Cheryl Mills, his alleged co-conspirator in the effort to suppress documents outside of established procedures and perhaps the law? A graduate of Stanford Law School.
Then, of course, there is Hillary Clinton herself, who is currently mired in a morass of her own making over maintaining and using a private email server to conduct government business. Clinton, a graduate of Yale Law School, had Sullivan and Mills as her top advisors. Both knew (and corresponded) with her private email, and it was the job of both to know and understand the rules, regulations, and laws governing communications of government officials (government email accounts must be used so that they can be archived as government records). Yet while Clinton, Sullivan, and Mills presumably knew the law (and were incompetent if they did not), they simply chose to disregard it.
The list goes on. Jon Finer, Secretary of State John Kerry’s chief-of-staff and a graduate of the Yale Law School, is currently accompanying his boss in Vienna, but, when he returns, he will likely be called before Congress to explain the State Department’s “total recalcitrance at allowing Congress to investigate” issues relating to Benghazi. A separation of powers exists for a purpose in the U.S. government and, while no one likes an investigation, no secretary of State Department official can simply ignore Congress because they do not like the direction of a congressional investigation.
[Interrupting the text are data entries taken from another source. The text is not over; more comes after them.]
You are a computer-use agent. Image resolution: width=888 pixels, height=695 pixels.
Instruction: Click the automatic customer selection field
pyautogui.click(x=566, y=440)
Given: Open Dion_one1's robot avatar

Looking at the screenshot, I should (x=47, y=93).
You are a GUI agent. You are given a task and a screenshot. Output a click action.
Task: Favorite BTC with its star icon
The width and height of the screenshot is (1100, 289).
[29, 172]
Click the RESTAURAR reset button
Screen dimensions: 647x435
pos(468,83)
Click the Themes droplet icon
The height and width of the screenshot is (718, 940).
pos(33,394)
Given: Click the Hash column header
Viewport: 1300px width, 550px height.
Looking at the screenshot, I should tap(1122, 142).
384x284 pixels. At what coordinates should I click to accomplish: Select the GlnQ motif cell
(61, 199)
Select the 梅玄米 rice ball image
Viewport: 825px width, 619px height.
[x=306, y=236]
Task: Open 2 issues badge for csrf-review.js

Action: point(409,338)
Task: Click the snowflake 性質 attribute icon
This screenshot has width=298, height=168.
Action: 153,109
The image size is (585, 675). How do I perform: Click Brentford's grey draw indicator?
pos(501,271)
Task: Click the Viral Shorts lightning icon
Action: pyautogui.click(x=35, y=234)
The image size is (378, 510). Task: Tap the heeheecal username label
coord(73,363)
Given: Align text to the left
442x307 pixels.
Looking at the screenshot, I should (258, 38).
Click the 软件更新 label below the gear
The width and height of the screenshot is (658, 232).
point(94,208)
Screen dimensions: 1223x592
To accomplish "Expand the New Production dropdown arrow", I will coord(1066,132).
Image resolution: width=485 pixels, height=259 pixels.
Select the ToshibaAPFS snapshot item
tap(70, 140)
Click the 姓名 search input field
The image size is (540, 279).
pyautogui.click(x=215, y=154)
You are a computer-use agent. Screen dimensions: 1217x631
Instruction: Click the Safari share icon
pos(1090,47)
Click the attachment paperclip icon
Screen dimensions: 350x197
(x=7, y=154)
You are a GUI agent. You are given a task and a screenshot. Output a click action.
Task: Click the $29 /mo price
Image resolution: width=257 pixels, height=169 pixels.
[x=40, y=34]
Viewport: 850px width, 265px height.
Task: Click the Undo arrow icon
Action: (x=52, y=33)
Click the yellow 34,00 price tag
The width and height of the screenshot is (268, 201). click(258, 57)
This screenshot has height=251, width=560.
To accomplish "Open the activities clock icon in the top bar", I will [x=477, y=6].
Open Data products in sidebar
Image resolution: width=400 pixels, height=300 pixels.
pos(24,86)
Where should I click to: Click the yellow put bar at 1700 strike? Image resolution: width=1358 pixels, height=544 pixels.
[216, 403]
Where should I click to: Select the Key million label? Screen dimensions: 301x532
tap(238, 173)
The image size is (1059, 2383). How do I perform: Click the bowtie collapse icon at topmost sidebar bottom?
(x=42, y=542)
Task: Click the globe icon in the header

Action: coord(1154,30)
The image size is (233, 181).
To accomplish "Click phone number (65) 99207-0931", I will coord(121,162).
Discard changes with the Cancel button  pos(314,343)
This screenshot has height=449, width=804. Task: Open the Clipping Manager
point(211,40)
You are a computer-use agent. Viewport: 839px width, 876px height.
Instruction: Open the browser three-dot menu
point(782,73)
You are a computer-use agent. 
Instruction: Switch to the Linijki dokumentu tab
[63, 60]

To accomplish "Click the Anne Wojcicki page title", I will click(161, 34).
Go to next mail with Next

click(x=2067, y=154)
If Congress is playing political football, then it is up to the electorate to hold them to account; it’s not the job of the State Department to unilaterally decide on behalf of the people what is or is not legitimate.
Lois Lerner, director of the Exempt Organizations Unit of the Internal Revenue Service (IRS), may not have gone to an elite law school, having instead received her law degree from the Western New England College School of Law, but every law school teaches students to be incisive and dispassionate about what is and is not legal. That’s different than right and wrong: at times lawyers must suspend moral judgment, for example, to provide defendants with the best possible defense. But Lerner is alleged to have withheld evidence, maybe even destroyed it, to obstruct an investigation into her use of the IRS to target those with whom she politically disagreed.
Politicians regardless of party recruit lawyers as staff because they value their legal education which encourages incisive and careful thinking and because those with legal training can keep officials on the right side of the law as they seek to achieve their campaign promises and fulfill philosophical and political agendas. There is something very wrong not only with Washington but also with elite law schools when those supposed trained to be aware of the intricacies of process and the law appear to treat it with such disdain. Perhaps rather than simply honor title, it’s time that the Yale’s Harvard’s and Stanford’s consider why it is that so many top alumni graduate without internalizing the most important lessons.